▸ WHAT TO WORK ON:
Please pick out each line in the records below that contains the word "Expand" and copy those lines.

Dataset records:
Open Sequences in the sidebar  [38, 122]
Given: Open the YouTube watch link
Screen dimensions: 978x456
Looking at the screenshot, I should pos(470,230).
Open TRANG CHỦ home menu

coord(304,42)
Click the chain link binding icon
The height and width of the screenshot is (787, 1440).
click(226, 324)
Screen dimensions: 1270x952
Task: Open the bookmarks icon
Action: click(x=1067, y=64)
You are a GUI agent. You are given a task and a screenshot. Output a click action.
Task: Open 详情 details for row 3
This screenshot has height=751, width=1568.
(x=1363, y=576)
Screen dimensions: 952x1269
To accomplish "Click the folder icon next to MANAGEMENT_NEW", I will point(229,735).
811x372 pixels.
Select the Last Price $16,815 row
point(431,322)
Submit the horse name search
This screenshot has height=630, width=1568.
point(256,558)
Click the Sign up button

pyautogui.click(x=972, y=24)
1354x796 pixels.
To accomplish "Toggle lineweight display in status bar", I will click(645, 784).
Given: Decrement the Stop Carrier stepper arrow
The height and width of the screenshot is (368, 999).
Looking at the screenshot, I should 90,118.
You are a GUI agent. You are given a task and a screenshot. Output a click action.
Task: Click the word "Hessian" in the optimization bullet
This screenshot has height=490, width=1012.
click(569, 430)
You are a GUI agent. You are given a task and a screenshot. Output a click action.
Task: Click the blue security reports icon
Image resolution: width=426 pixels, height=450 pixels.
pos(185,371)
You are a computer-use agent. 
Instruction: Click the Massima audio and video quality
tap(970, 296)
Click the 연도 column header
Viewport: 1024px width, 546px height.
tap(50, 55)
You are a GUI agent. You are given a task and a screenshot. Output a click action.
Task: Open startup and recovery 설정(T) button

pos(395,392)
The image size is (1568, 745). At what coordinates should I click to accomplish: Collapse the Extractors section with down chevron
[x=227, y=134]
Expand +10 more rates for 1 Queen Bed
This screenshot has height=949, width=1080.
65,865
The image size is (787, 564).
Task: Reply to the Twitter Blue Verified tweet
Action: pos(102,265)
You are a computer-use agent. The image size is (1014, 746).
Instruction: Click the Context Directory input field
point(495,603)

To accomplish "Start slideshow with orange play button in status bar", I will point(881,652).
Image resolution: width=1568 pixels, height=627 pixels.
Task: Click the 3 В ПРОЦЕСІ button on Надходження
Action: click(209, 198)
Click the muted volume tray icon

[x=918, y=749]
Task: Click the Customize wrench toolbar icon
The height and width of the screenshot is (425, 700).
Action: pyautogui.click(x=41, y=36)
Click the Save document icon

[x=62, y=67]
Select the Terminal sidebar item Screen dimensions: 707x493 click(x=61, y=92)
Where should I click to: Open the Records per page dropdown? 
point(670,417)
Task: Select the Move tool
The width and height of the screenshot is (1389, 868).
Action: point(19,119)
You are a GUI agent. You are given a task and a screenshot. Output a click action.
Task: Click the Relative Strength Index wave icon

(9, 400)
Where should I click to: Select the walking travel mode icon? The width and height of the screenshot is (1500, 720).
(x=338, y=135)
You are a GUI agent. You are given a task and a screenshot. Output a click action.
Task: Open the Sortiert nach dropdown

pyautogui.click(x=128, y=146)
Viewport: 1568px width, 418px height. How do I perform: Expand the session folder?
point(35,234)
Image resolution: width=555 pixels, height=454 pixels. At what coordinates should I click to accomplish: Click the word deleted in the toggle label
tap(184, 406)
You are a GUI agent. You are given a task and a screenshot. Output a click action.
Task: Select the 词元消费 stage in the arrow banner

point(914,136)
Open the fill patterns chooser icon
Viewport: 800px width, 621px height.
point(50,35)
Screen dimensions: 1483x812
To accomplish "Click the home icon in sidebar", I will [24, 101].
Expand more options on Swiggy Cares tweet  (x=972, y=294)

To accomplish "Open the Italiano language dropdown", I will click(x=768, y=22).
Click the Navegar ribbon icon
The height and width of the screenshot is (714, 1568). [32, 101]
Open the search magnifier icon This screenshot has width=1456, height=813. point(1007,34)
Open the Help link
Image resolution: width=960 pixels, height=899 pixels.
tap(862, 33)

▸ ANSWER TO THE PROBLEM:
Expand +10 more rates for 1 Queen Bed
Viewport: 1568px width, 418px height. How do I perform: Expand the session folder?
Expand more options on Swiggy Cares tweet  (x=972, y=294)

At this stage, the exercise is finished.